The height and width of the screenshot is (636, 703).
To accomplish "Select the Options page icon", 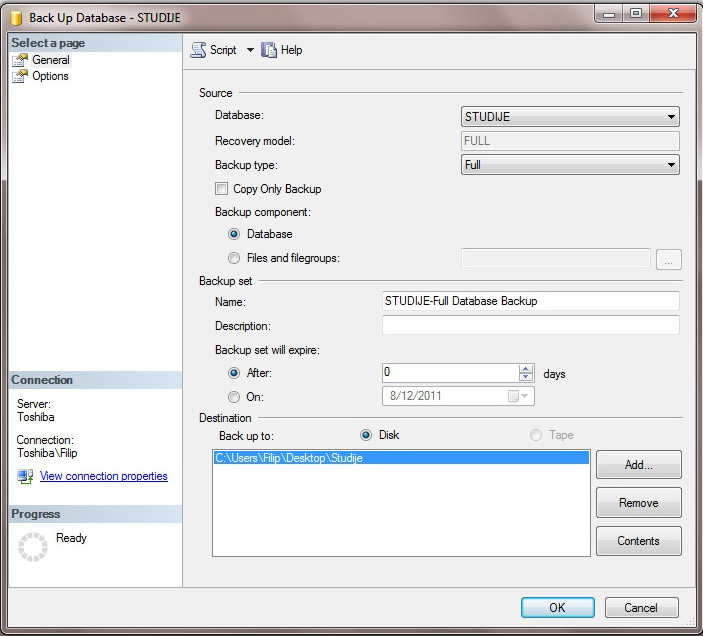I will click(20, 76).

---

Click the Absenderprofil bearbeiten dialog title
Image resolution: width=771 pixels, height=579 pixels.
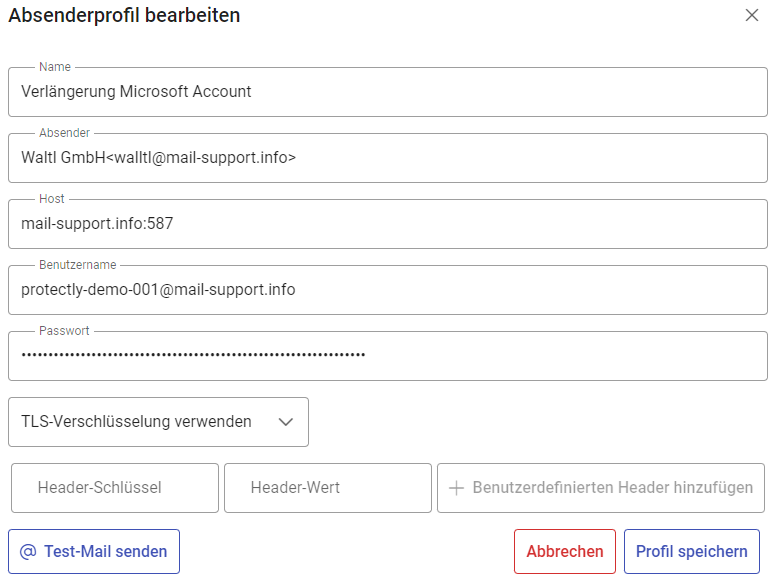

...

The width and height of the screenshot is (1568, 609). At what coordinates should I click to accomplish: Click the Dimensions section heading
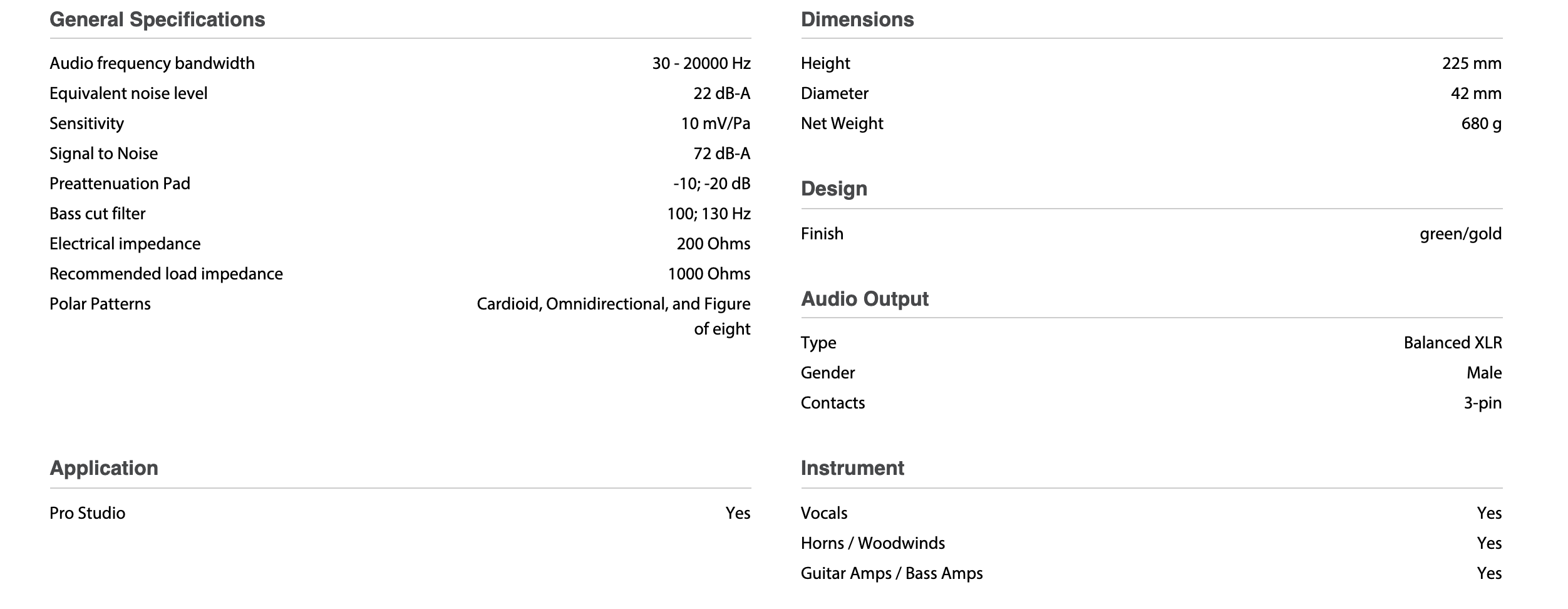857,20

-- Action item --
Only the lines above from the one with "Click the Absenderprofil" up to and including the one with "Image resolution: width=771" should be repeated, exactly as written.

-- Written response --
Click the Absenderprofil bearbeiten dialog title
Image resolution: width=771 pixels, height=579 pixels.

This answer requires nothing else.